From mboxrd@z Thu Jan  1 00:00:00 1970
From: Wu Fengguang <fengguang.wu@intel.com>
Subject: Re: [PATCH 03/11] readahead: bump up the default readahead size
Date: Fri, 12 Feb 2010 21:59:49 +0800
Message-ID: <20100212135949.GA22686@localhost>
References: <20100207041013.891441102@intel.com> <20100207041043.147345346@intel.com> <4B6FBB3F.4010701@linux.vnet.ibm.com> <20100208134634.GA3024@localhost> <1265924254.15603.79.camel@calx> <20100211234249.GE407@shareable.org>
Mime-Version: 1.0
Return-path: <linux-kernel-owner@vger.kernel.org>
Content-Disposition: inline
In-Reply-To: <20100211234249.GE407@shareable.org>
Sender: linux-kernel-owner@vger.kernel.org
List-ID: <linux-embedded.vger.kernel.org>
Content-Type: text/plain; charset="us-ascii"
Content-Transfer-Encoding: 7bit
To: Jamie Lokier <jamie@shareable.org>
Cc: Matt Mackall <mpm@selenic.com>, Christian Ehrhardt <ehrhardt@linux.vnet.ibm.com>, Andrew Morton <akpm@linux-foundation.org>, Jens Axboe <jens.axboe@oracle.com>, Chris Mason <chris.mason@oracle.com>, Peter Zijlstra <a.p.zijlstra@chello.nl>, Martin Schwidefsky <schwidefsky@de.ibm.com>, Clemens Ladisch <clemens@ladisch.de>, Olivier Galibert <galibert@pobox.com>, Linux Memory Management List <linux-mm@kvack.org>, "linux-fsdevel@vger.kernel.org" <linux-fsdevel@vger.kernel.org>, LKML <linux-kernel@vger.kernel.org>, Paul Gortmaker <paul.gortmaker@windriver.com>, David Woodhouse <dwmw2@infradead.org>, "linux-embedded@vger.kernel.org" <linux-embedded@vger.kernel.org>

On Fri, Feb 12, 2010 at 07:42:49AM +0800, Jamie Lokier wrote:
> Matt Mackall wrote:
> > On Mon, 2010-02-08 at 21:46 +0800, Wu Fengguang wrote:
> > > Chris,
> > > 
> > > Firstly inform the linux-embedded maintainers :)
> > > 
> > > I think it's a good suggestion to add a config option
> > > (CONFIG_READAHEAD_SIZE). Will update the patch..
> > 
> > I don't have a strong opinion here beyond the nagging feeling that we
> > should be using a per-bdev scaling window scheme rather than something
> > static.

It's good to do dynamic scaling -- in fact this patchset has code to do
- scale down readahead size (per-bdev) for small devices
- scale down readahead size (per-stream) to thrashing threshold

At the same time, I'd prefer
- to _only_ do scale down (below the default size) for low end
- and have a uniform default readahead size for the mainstream

IMHO scaling up automatically
- would be risky
- hurts to build one common expectation on Linux behavior
  (not only developers, but also admins will run into the question:
  "what on earth is the readahead size?")
- and still not likely to please the high end guys ;)
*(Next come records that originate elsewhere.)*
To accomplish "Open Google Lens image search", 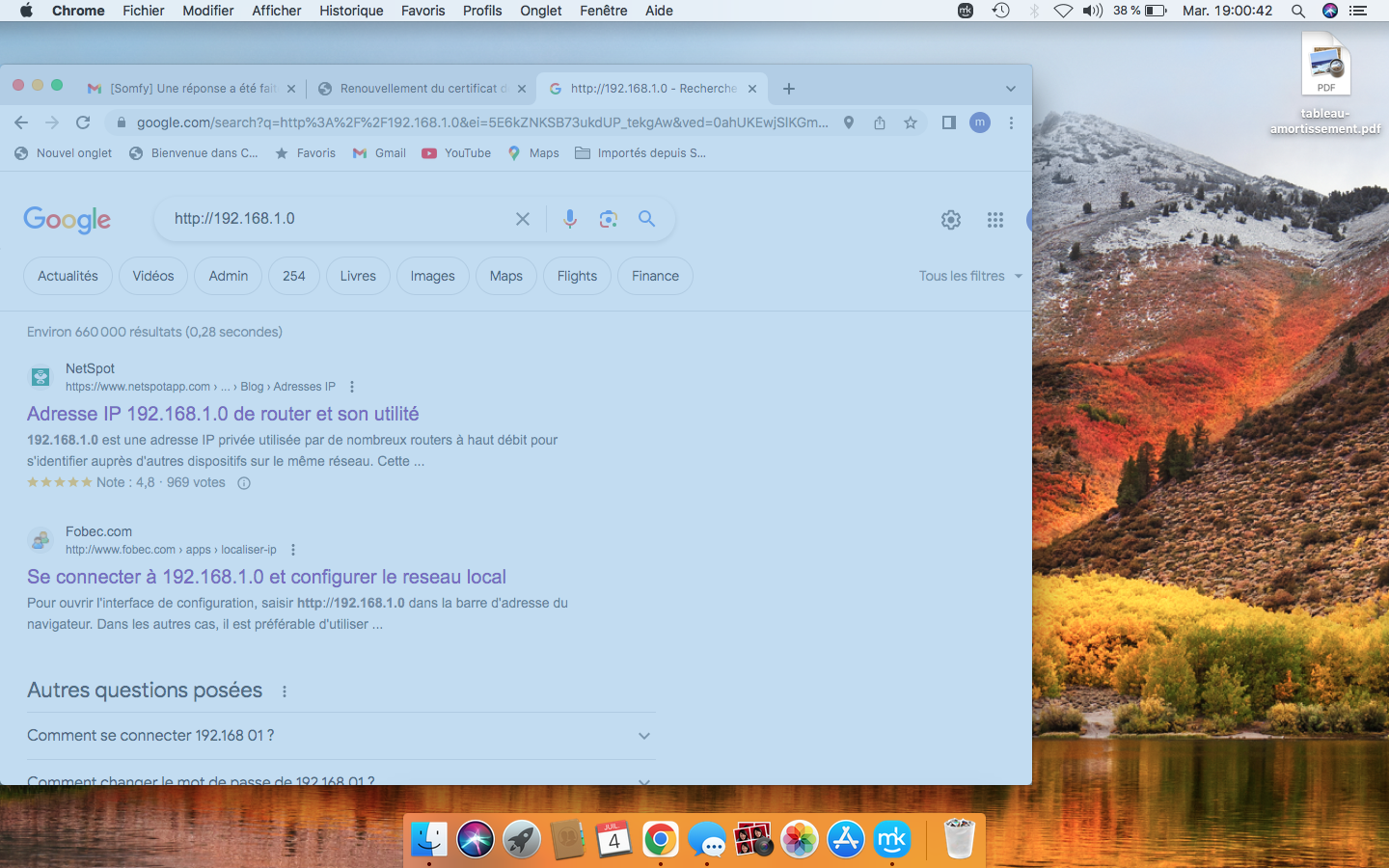I will pos(608,219).
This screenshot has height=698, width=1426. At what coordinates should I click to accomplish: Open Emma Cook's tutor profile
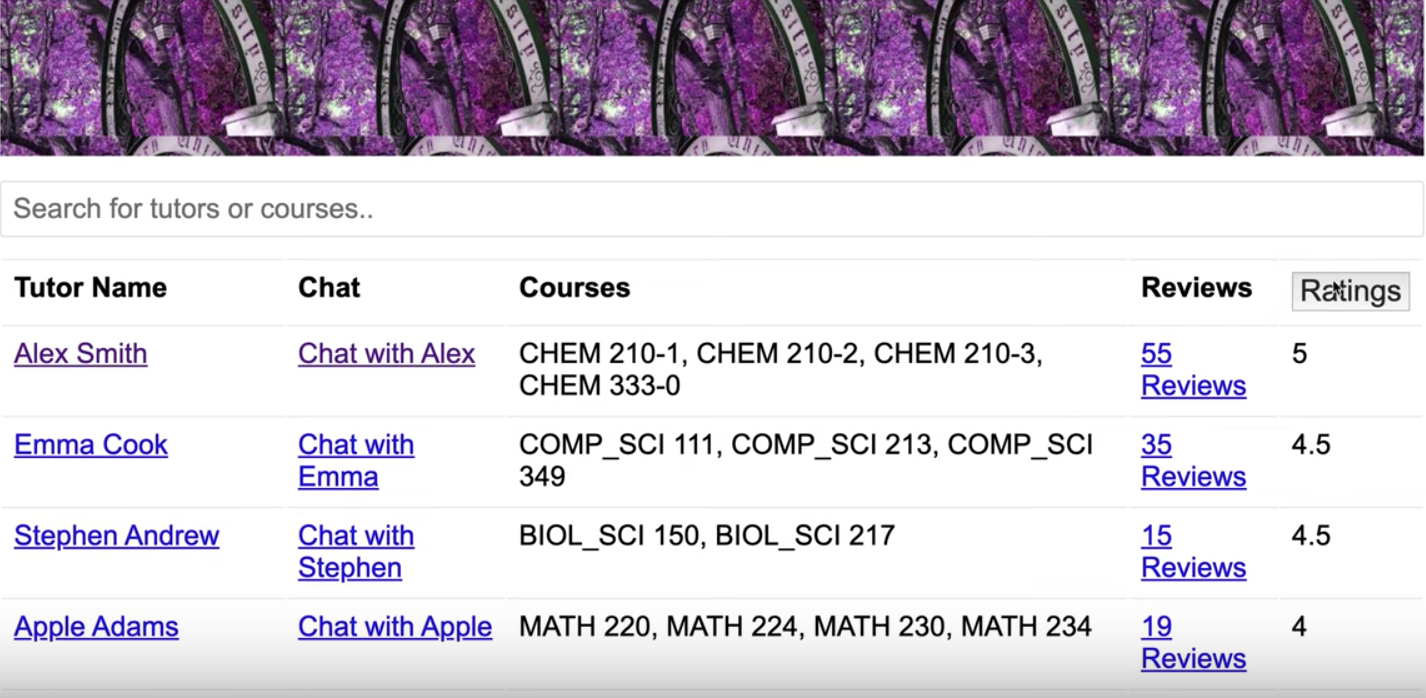point(91,445)
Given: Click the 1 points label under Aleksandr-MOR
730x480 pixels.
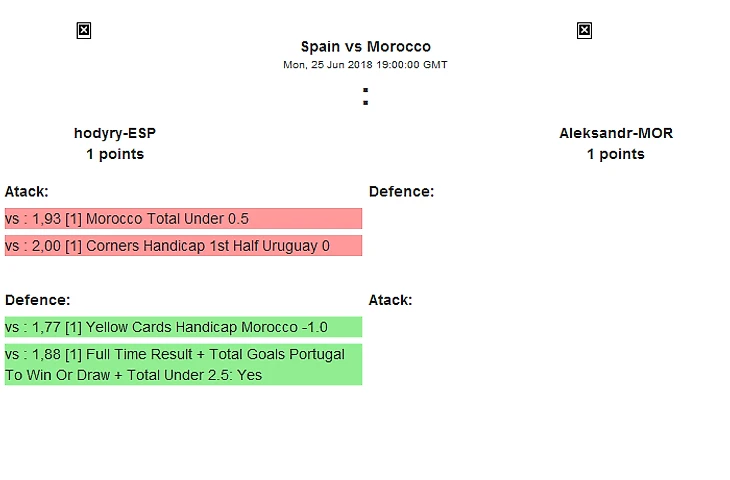Looking at the screenshot, I should click(x=615, y=154).
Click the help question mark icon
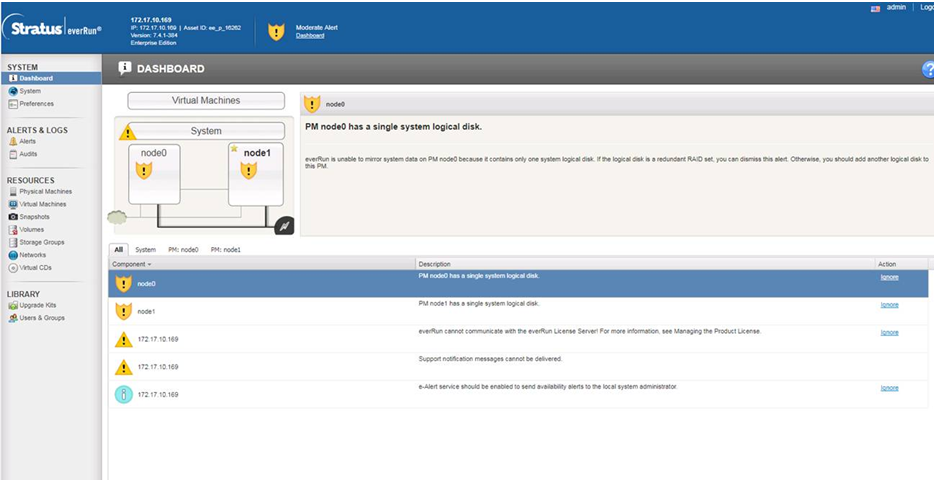The image size is (934, 480). click(927, 69)
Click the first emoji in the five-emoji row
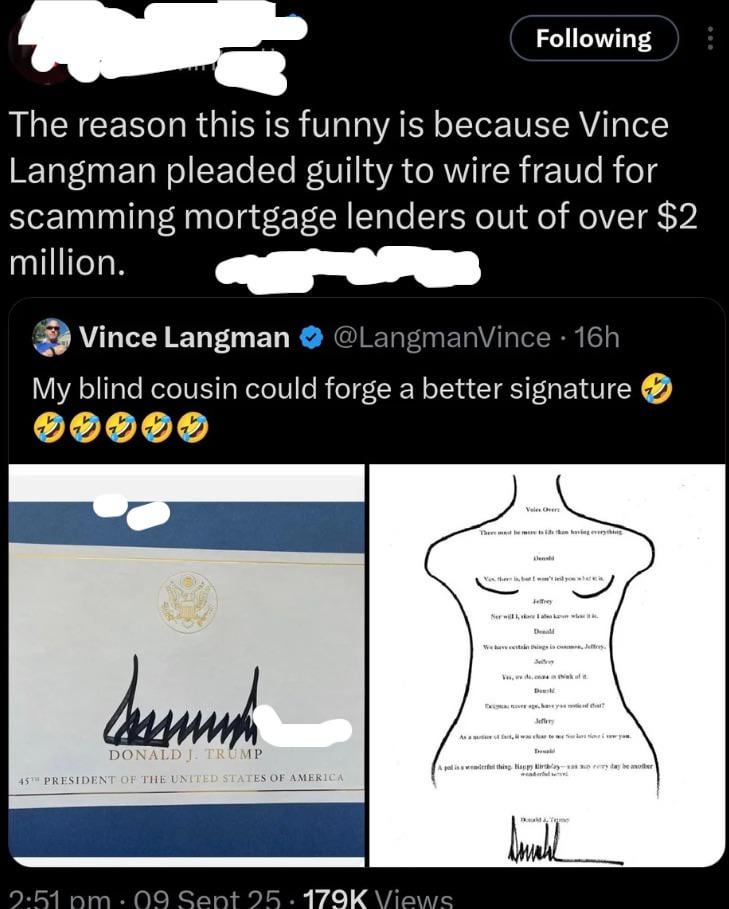Viewport: 729px width, 909px height. [48, 428]
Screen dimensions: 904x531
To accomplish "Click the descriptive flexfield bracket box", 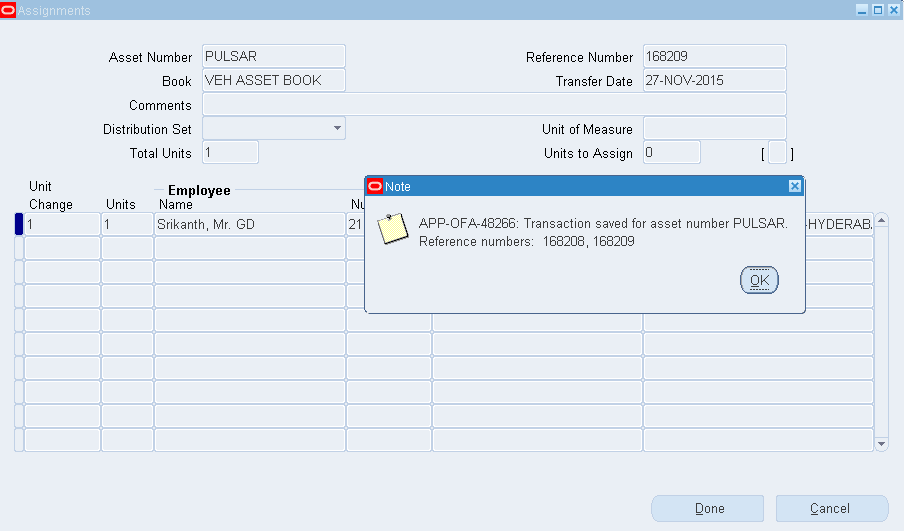I will point(777,154).
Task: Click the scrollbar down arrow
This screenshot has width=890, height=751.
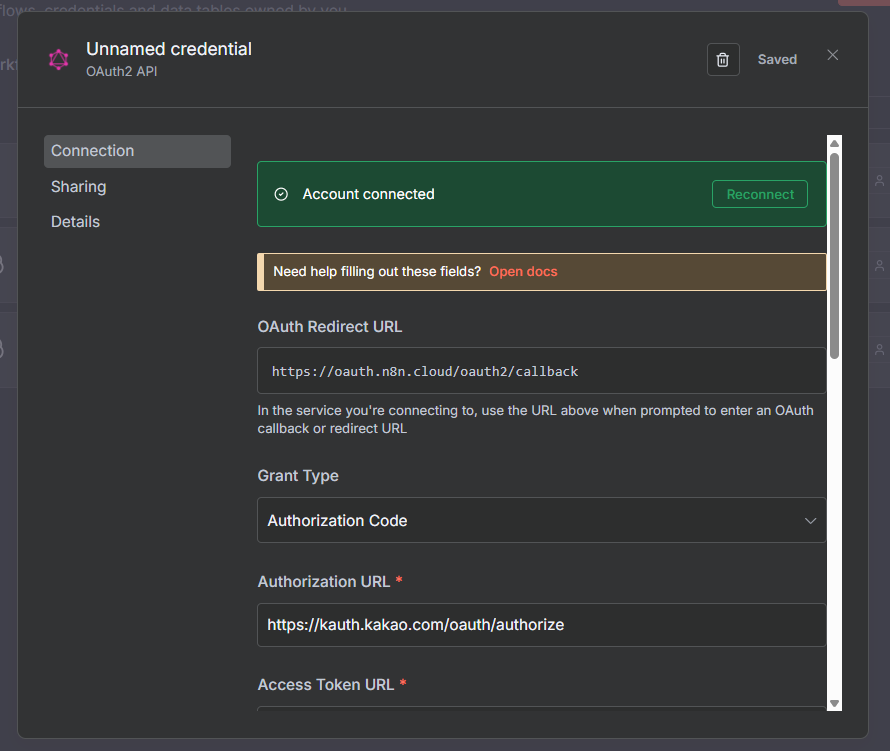Action: click(x=835, y=703)
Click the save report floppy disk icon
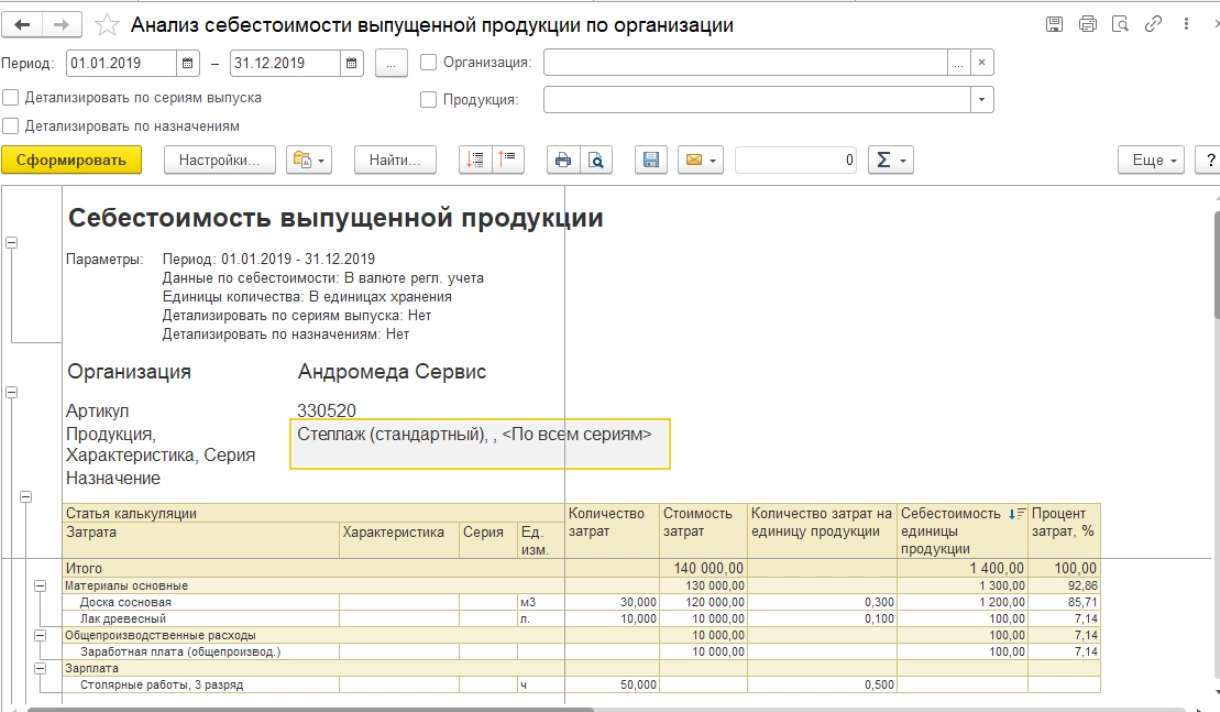 coord(649,160)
> I agree with both.  100Mb/s isn't typical on little devices, even if a
> fast ATA disk is attached.  I've got something here where the ATA
> interface itself (on a SoC) gets about 10MB/s max when doing nothing
> else, or 4MB/s when talking to the network at the same time.
> It's not a modern design, but you know, it's junk we try to use :-)

Good to know this. I guess the same situation for some USB-capable
wireless routers -- they typically don't have powerful hardware to
exert the full 100MB/s disk speed.

> It sounds like a calculation based on throughput and seek time or IOP
> rate, and maybe clamped if memory is small, would be good.
> 
> Is the window size something that could be meaningfully adjusted
> according to live measurements?

We currently have live adjustment for
- small devices
- thrashed read streams

We could add new adjustments based on throughput (estimation is the
problem) and memory size.

Note that it does not really hurt to have big _readahead_ size on low
throughput or small memory conditions, because it's merely _max_
readahead size, the actual readahead size scales up step-by-step, and
scales down if thrashed, and the sequential readahead hit ratio is
pretty high (so no memory/bandwidth is wasted).

What may hurt is to have big mmap _readaround_ size. The larger
readaround size, the more readaround miss ratio (but still not
disastrous), hence more memory pages and bandwidth wasted. It's not a
big problem for mainstream, however embedded systems may be more
sensitive.

I would guess most embedded systems put executables on MTD devices
(anyone to confirm this?). And I wonder if MTDs have general
characteristics that are suitable for smaller readahead/readaround
size (the two sizes are bundled for simplicity)?

Thanks,
Fengguang